Friday, August 7, 2015

MoneySense#1 Money not enough (7 Aug 2015)

A Jack Neo film that has come to epitomize the relentless pursuit by many of us Singaporeans for the elixir of happiness. That money, regardless of its color will give us the joy of life. But does it?
Much as I am inclined to use this blog to share the gospel truths on the futility of material pursuits, where one will only truly attain the elusive peace and joy from a life lived knowing, and trusting our
Divine Father in Heaven, I will desist. But you are most welcome to visit my other blogs that dwells into issues of spirituality.
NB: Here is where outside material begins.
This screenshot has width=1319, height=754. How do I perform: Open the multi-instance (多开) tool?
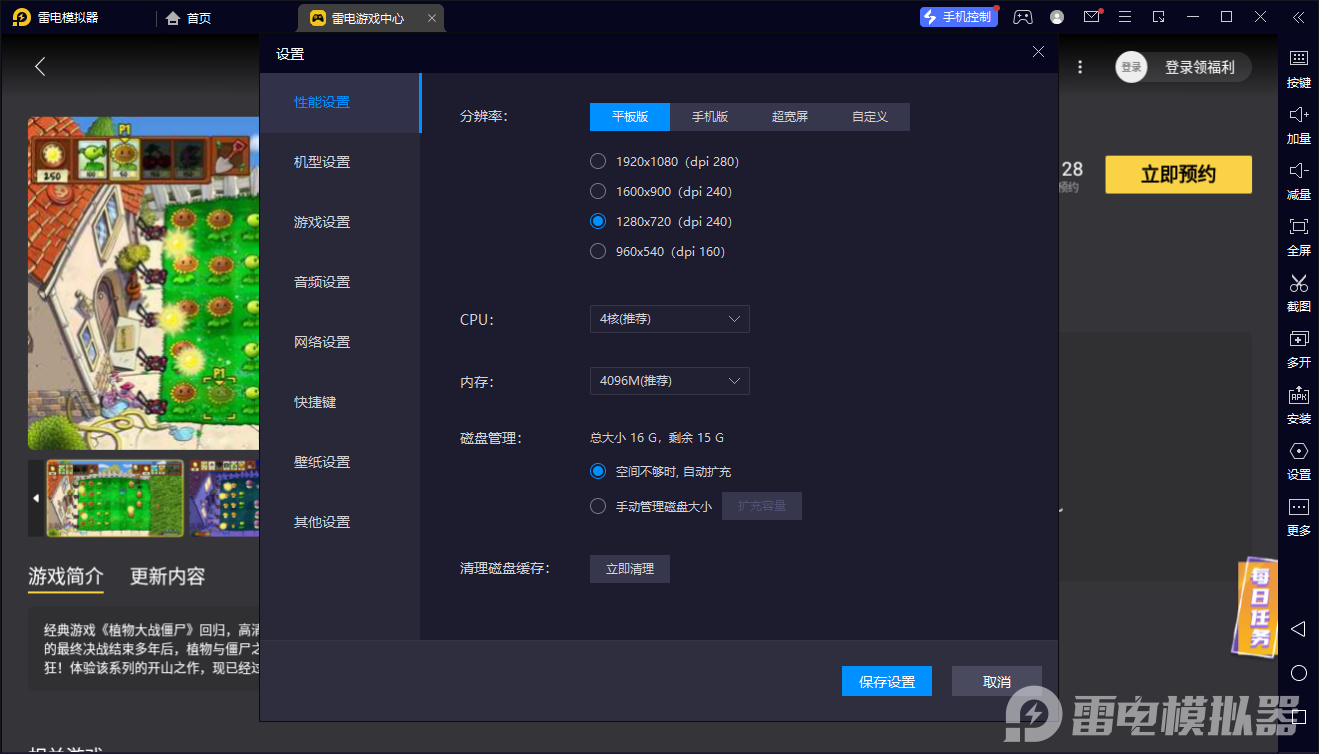coord(1298,339)
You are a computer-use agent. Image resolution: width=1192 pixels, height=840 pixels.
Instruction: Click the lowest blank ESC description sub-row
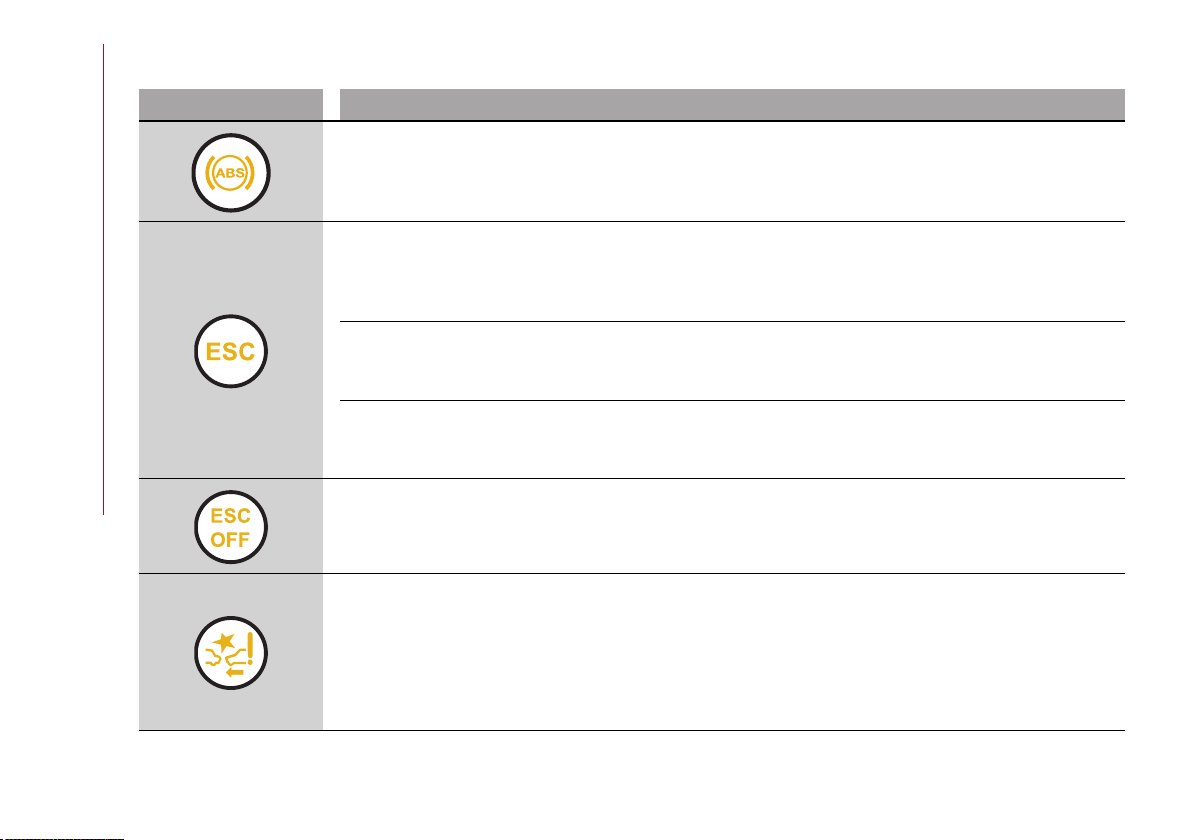[x=732, y=439]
This blog is a desire to answer God's call to help people who He will placed in my path. Not to help you make monies, but rather, to bring an honest clarity to the myriad and often treacherous world of finance and investments. An area that many have no business to be too deeply involved in, but with the confluence of an interconnected world, an unreal abnormally low interest rate environment, and property prices on steroids, many are enticed if not pressured to make their monies work harder for them.

"Caveat emptor" Sadly, with the post legalistic environment of the post sub prime crisis, the investment advisory world is "strait jacketed" to the point where sensible advice is harder to dispense without putting the adviser at risk. And users of financial services are inundated with legalistic documentation, that will helm in their ability to make a fair claim for many will have signed away their rights without understanding the implications.

And on this note, here ends my first posting in all brevity. Short as it might be, but may the point that in today's investing world, the very rules that are put in place with the intent of protecting you the consumer, could have unfortunate untended consequences. For like the Pharisees of old in the Christian Bible, many are knowledgeable of the laws, but morality of a person is less about the outward, but more about the heart.

Choose your adviser wisely. And invest with prudence. Or a moment's folly can be a lifetime of pain.